_EXERCISES_.
**A.** According to the COVID-19 smell-loss discussion below, what percentage of patients who reported olfactory dysfunction had normal results on the sniffin'stick test?
**B.** For each statement, decide whether the COVID-19 smell-loss discussion below agrees with it. Answer yes or no, and quote the deciding words of the discussion. (i) The study found a significant relationship between symptoms of nasal inflammation and objective olfactory dysfunction. (ii) The identification test used in the study had 16 items. (iii) Netland et al. carried out their work on transgenic mice.
**C.** Output the part of the COVID-19 smell-loss discussion below that starts at "The mismatch between" and ends at "on subjective reports.".

_TEXT PASSAGE_.
------------------------------------------------

Discussion:
The involvement of COVID-19 in the development of olfactory and gustatory dysfunctions seems obvious. However, the characterization of the pathophysiological mechanisms underlying the olfactory dysfunction remains challenging regarding the risk of contamination. In this study, we have performed both subjective and objective olfactory evaluations in COVID-19 patients through online patient-reported outcome questionnaires and individual objective psychophysical testings. Interestingly, 38% of patients with self-reported olfactory dysfunction had normal olfactory testing at the sniffin’stick test.
The mismatch between the self-reported loss of smell and the anosmia regarding psychophysical testings has already been suggested in a recent Italian study where a few COVID-19 patients, who self-reported loss of smell, were objectively anosmic.14 Thus, the prevalence of olfactory dysfunction related to COVID-19 would be overestimated in the epidemiological studies where the loss of smell was based on subjective reports.
Another important finding of this study is the non-significant relationship between symptoms of nasal inflammation and objective olfactory dysfunction. In most cases of olfactory dysfunction occurring in viral infections, the olfactory disorder is related to the inflammatory reaction of the mucosa, leading to nasal obstruction, rhinorrhea and postnasal drip. In some cases, the olfactory dysfunction appeared to be related to other mechanisms, such as a neural spread of the virus into the neuroepithelium and the olfactory bulb. In 2007, Suzuki et al . demonstrated that coronavirus may be detected in the nasal discharge of patients with olfactory dysfunction.15 In this study, some patients had normal acoustic rhinometry, suggesting that nasal inflammation and related obstruction were not the only etiological factors underlying the olfactory dysfunction in viral infection. Netland et al . demonstrated on transgenic mice expressing the SARS-CoV receptor (human angiotensinconverting enzyme 2) that SARS-CoV may enter the brain through the olfactory bulb, leading to rapid transneuronal spread.16 The neurotropism of the COVID-19 is not new and would be associated with other symptoms and findings. For example, the virus spread into the central nervous system is currently suspected to play a key role in respiratory failure through an effect on the medullary cardiorespiratory center.17 Similarly, the existence of different patterns of gustatory and olfactory recoveries would be explained by selective neurological impairments.1 In other words, and suggested by the aroma and gustatory outcomes, the loss of taste would be not a retro-olfactory disorder in some patients. Future experimental and clinical studies are needed to better understand the pathophysiological mechanisms underlying the development of olfactory and gustatory dysfunctions. These studies would associate patient-reported outcome questionnaires, psychophysical olfactory evaluations, fiberoptic examinations, and imaging or neurophysiological assessments.
The main limitation of the present study is the heterogeneity between patients about the duration of the olfactory dysfunction. However, it is complicated to recruit patients at the first day of the olfactory disorder for many reasons. First, many patients have other troublesome symptoms (e.g. fatigue, myalgia, arthralgia), which may limit the realization of the tests. Second, the recruitment of patients at the first day of the olfactory dysfunction involved a continuous communication to recruit these patients. In practice, it is complicated to communicate with the general public every day for a scientific study. The lack of full objective methods to assess olfaction may be considered as another weakness. In this study, we decided to use the Identification sniffin’sticks test (16 items) for practical and ethical reasons. This test may be performed quickly, which is important to reduce the risk of potential contamination of caregivers.

------------------------------------------------

_RAW DATA_.
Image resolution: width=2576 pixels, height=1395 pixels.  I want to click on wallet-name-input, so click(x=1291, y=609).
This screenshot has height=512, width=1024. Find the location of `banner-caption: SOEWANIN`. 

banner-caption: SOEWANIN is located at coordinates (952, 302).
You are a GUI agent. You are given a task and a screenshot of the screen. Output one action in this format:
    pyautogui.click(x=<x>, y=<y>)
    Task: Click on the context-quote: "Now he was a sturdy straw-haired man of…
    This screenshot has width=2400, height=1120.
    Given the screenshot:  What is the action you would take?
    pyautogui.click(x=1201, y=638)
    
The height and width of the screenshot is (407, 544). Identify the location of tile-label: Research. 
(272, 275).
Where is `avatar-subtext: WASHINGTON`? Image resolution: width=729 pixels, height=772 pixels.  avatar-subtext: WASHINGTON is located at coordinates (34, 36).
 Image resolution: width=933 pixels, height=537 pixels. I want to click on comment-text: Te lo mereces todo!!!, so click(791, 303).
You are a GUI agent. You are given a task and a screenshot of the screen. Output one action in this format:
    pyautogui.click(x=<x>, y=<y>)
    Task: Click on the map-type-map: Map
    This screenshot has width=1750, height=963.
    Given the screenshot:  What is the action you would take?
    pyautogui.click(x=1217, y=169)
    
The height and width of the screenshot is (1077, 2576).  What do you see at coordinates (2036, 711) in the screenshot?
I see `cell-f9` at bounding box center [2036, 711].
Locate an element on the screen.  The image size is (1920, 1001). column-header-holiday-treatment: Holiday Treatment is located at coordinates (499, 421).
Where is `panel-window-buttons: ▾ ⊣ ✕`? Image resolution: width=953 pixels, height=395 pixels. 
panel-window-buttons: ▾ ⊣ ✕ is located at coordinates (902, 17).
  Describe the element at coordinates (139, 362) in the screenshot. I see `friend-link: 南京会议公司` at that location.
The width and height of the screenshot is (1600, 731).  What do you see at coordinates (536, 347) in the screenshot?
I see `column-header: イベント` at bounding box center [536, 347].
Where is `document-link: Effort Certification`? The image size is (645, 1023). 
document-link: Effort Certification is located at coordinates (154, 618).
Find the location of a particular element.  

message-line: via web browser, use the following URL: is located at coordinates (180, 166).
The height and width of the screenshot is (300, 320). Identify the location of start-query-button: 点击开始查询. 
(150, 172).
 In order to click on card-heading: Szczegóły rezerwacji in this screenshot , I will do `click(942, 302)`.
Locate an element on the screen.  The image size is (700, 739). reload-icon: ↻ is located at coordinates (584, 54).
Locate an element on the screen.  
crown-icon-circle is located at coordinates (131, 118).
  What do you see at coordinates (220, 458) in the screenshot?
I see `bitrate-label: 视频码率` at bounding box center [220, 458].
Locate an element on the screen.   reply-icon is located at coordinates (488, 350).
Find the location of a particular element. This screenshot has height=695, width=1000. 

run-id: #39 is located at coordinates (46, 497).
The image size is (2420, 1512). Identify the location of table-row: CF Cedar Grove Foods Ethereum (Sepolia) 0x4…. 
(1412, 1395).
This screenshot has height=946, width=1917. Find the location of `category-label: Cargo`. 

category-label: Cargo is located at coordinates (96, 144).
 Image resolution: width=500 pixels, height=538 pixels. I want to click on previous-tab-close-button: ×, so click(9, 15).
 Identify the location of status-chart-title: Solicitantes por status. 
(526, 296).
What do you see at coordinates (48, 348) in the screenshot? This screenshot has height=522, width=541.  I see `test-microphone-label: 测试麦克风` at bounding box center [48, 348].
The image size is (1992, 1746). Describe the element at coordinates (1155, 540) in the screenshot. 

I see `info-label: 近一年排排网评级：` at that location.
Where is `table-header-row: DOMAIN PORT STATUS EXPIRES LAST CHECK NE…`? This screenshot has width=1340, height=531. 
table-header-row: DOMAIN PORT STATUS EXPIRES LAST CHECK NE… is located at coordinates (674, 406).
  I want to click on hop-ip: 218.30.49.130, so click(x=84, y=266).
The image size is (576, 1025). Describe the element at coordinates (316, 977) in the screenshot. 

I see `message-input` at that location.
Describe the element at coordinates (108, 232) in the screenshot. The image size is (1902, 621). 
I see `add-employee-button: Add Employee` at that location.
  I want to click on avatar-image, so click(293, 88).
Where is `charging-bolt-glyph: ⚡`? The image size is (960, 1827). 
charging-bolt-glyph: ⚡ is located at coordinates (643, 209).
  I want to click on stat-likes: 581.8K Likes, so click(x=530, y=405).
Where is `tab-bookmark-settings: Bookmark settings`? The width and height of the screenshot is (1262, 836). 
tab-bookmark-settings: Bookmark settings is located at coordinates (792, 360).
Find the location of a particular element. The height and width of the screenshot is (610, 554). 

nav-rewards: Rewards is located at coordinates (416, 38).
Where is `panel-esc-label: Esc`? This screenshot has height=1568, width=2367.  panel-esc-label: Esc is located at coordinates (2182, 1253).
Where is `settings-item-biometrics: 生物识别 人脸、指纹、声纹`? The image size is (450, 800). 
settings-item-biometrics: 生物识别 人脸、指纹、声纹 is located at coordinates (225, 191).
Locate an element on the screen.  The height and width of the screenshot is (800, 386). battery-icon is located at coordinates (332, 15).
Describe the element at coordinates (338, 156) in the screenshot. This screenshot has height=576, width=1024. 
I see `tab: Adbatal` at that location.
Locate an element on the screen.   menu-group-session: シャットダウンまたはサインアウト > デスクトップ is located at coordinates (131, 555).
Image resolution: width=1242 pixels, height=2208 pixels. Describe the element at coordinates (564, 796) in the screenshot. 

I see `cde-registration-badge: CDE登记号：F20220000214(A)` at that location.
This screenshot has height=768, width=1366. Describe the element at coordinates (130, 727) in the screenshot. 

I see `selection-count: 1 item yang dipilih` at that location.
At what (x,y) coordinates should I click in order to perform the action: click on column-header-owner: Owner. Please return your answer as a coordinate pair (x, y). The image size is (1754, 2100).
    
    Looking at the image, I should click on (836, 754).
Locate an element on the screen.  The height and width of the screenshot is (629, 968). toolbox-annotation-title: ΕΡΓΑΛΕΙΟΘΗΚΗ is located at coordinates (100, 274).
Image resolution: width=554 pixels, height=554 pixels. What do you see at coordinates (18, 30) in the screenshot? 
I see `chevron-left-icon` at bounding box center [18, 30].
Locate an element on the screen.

------------------------------------------------

_LIST OF ANSWERS_.
**A.** 38%

**B.**
(i) No: "the non-significant relationship between symptoms of nasal inflammation and objective olfactory dysfunction"
(ii) Yes: "Identification sniffin’sticks test (16 items)"
(iii) Yes: "Netland et al . demonstrated on transgenic mice"

**C.**
The mismatch between the self-reported loss of smell and the anosmia regarding psychophysical testings has already been suggested in a recent Italian study where a few COVID-19 patients, who self-reported loss of smell, were objectively anosmic.14 Thus, the prevalence of olfactory dysfunction related to COVID-19 would be overestimated in the epidemiological studies where the loss of smell was based on subjective reports.